„Also, sterben wir jetzt?“ Eine Stimme kam von Victors Seite.
Victor drehte sich um. Das bekannte Gesicht brachte ihn zum Lächeln; es war Moses.
„Noch nicht!“ Victor verdrehte die Augen und fügte hinzu: „Glaube ich zumindest.“
„Was meinst du damit?“ fragte Moses.
„Na ja, Ältester Isaiah hat gesagt, dass es bis nach der Alpha-Auswahlzeremonie warten muss. Irgendwas damit, dass er vor den Leuten nicht schlecht dastehen will“, erklärte Victor.
Moses nickte. „Du weißt doch, was das bedeutet, oder? Immerhin reden wir hier von Ältester Isaiah. Er versucht dir wahrscheinlich einen Ausweg aus dieser misslichen Lage zu verschaffen, weil er zu deiner Mutter, meiner Schwur-Schwester, vor ihrem Tod ein gutes Verhältnis hatte“, fügte Moses hinzu.
Victor nickte. „Ich weiß, aber es bleibt trotzdem dabei. Wenn ich an der Alpha-Auswahlzeremonie teilnehme, würde ich meinen eigenen Tod riskieren“, seufzte Victor.
„Aber du hast mich. Nach den Regeln musst du nicht kämpfen. Solange ich für dich kämpfe, wirst du sicher gewinnen. Ich bin immer noch der stärkste Wächter im Rudel. Viele dieser Deep Level-Dämonen werden es nicht wagen, sich mit mir anzulegen!“
Moses schlug sich stolz mit einer Hand auf die Brust.
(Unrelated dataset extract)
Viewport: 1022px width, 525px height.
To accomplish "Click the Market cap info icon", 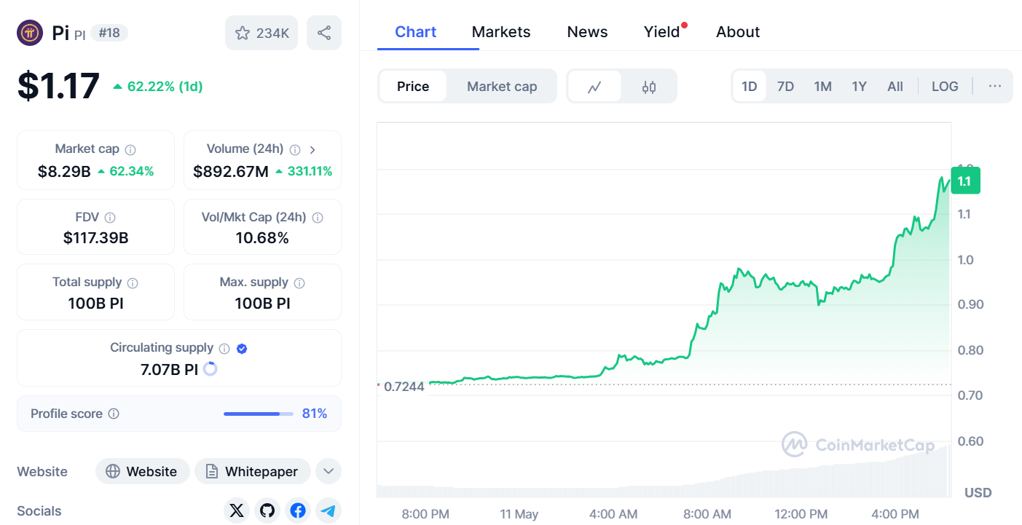I will (x=130, y=149).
Doch plötzlich hustete er eine Menge Blut aus und fiel auf die Knie.
„Alles okay?“, fragte Victor und eilte zu ihm.
Moses schüttelte den Kopf. „Nein! Es scheint, als hätte die negative Magie dieser verfluchten Magier meinen Körper noch nicht vollständig verlassen.“
Victor schüttelte den Kopf.
Er konnte nicht anders, als Moses‘ Bauch zu überprüfen. Obwohl die bronzene Rüstung ihn gut bedeckte, konnte Victor immer noch Spuren von schwarzem Blut sehen, das darunter heraustropfte.
Seine Gedanken schweiften zurück zu ihrer Flucht vor den fliegenden Magiern.
Ohne Moses hätte er nicht mit seinem Leben davonkommen können.
Aber leider wurde Moses mehrmals von ihrem negativen Feuer getroffen. Die Verletzungen waren so schwer, dass sie nun seine natürliche Heilungsfähigkeit als Werwolf beeinträchtigten.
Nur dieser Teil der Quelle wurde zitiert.